#### [Problem requirements]
Among the lines below, copy each one in which "icon" appears.

#### [Extracted records]

———

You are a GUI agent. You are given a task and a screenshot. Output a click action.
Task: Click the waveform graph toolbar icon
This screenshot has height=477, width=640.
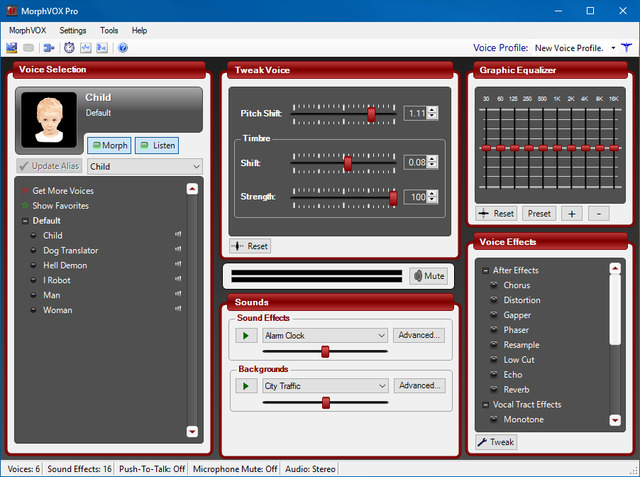86,47
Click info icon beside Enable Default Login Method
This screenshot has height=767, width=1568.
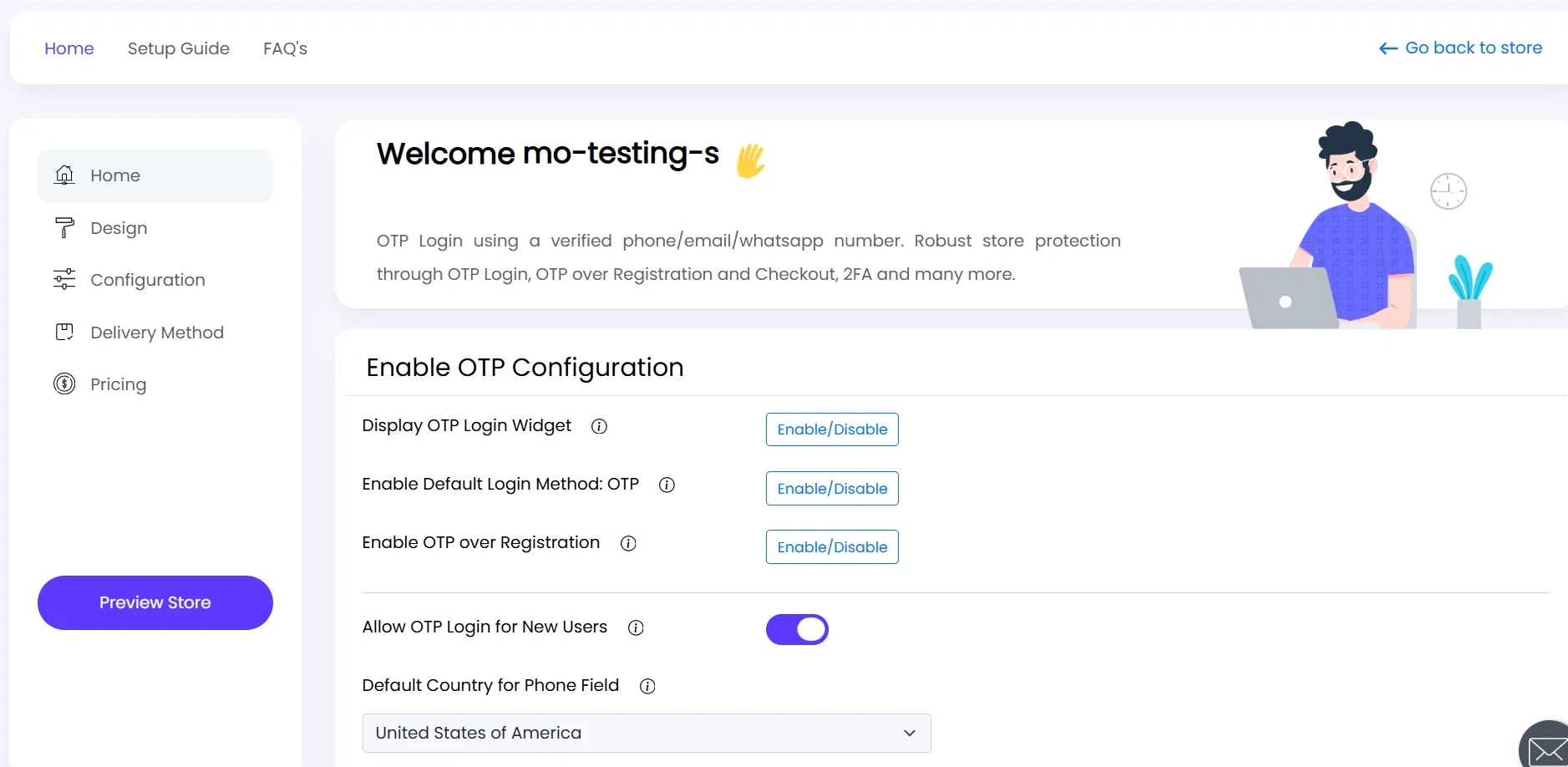coord(667,485)
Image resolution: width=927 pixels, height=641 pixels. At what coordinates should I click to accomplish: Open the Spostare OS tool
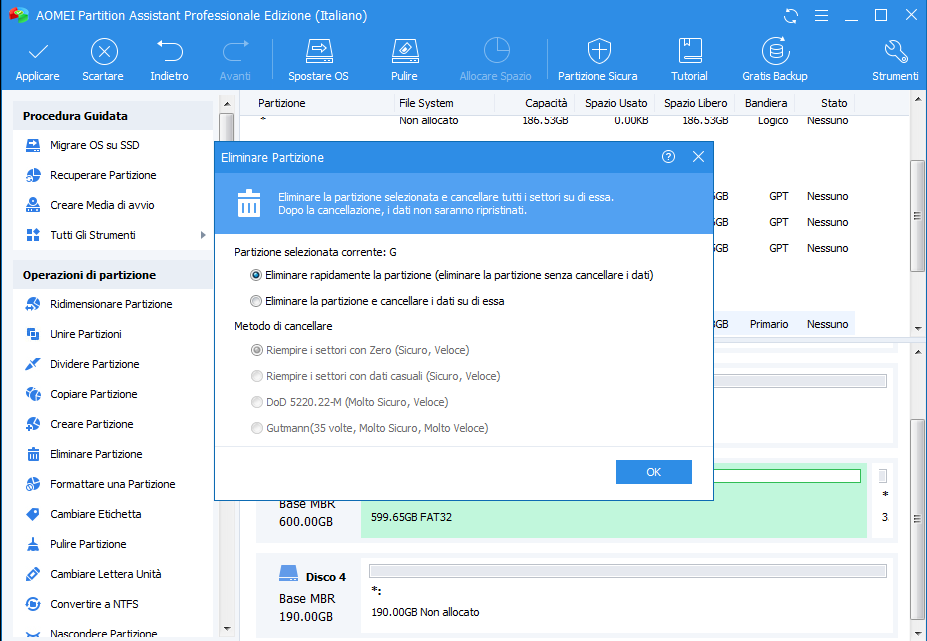coord(318,52)
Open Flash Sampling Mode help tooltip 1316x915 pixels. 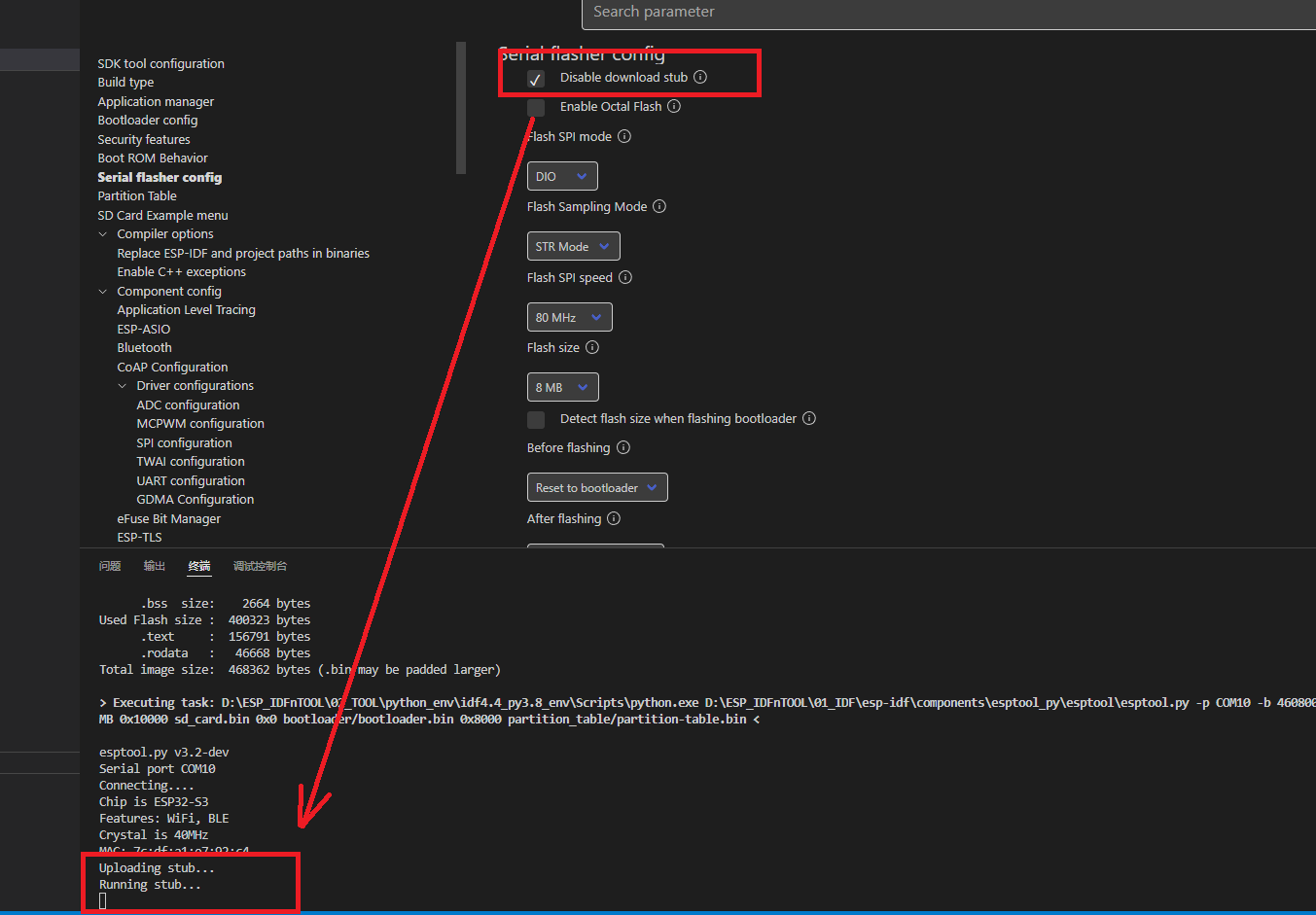click(658, 206)
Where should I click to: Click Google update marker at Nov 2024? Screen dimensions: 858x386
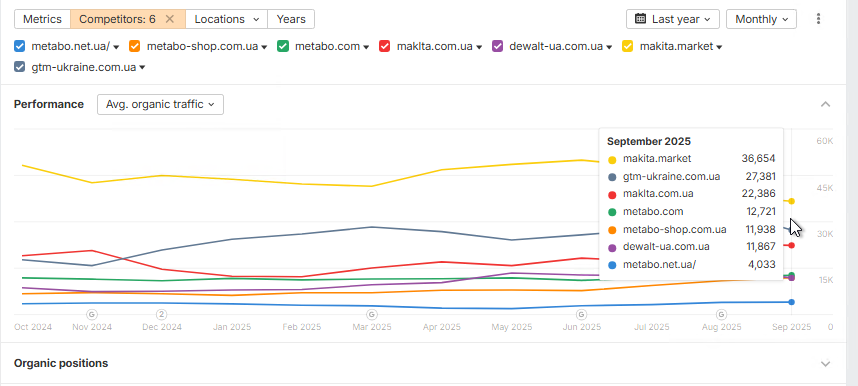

———

#### [Response to this exercise]
Task: Click the waveform graph toolbar icon
Click info icon beside Enable Default Login Method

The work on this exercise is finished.